Work order –
The word "pixels" marks the lines to report; pull each of them from the listing.

Source information –
#####

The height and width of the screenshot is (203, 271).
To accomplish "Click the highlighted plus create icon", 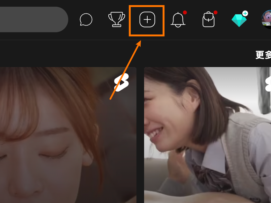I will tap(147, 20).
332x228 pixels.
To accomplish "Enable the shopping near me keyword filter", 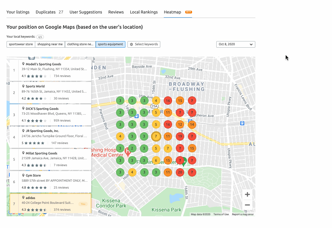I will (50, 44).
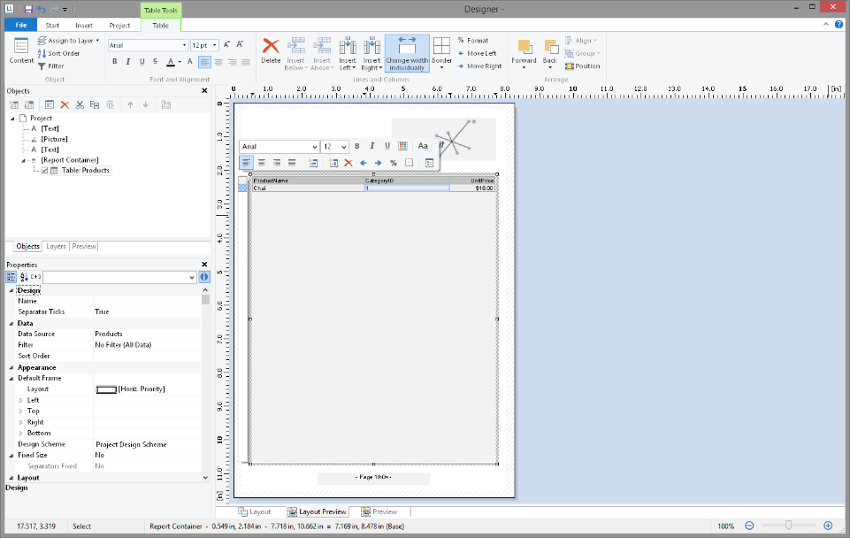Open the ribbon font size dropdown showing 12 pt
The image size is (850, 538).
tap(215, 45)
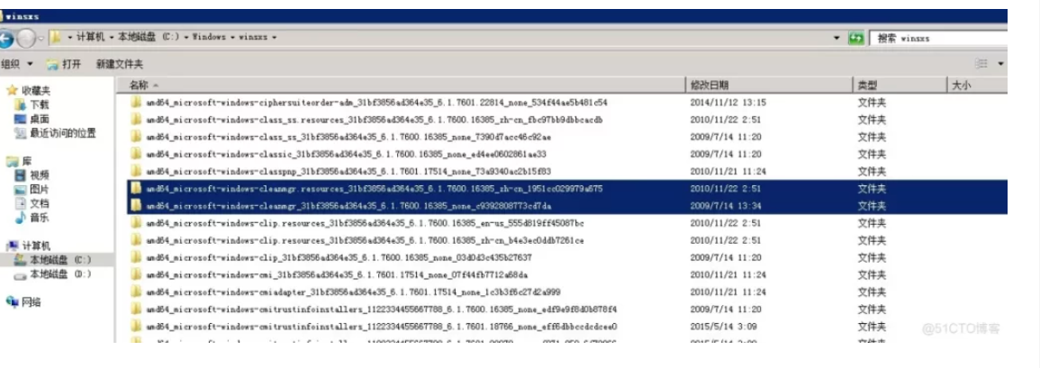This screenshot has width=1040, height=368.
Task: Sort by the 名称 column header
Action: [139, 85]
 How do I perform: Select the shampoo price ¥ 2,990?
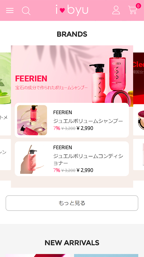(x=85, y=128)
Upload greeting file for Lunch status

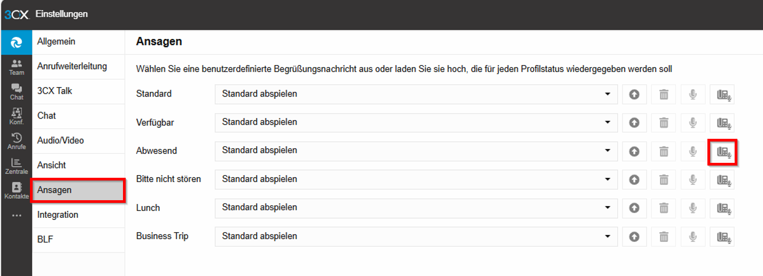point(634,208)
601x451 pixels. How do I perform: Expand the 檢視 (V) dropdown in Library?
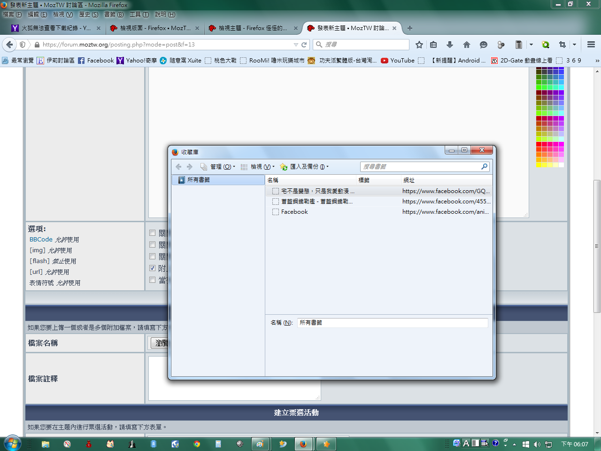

#####

Answer box –
332x228 pixels.
601x451 pixels. How do I perform: Expand the 檢視 (V) dropdown in Library?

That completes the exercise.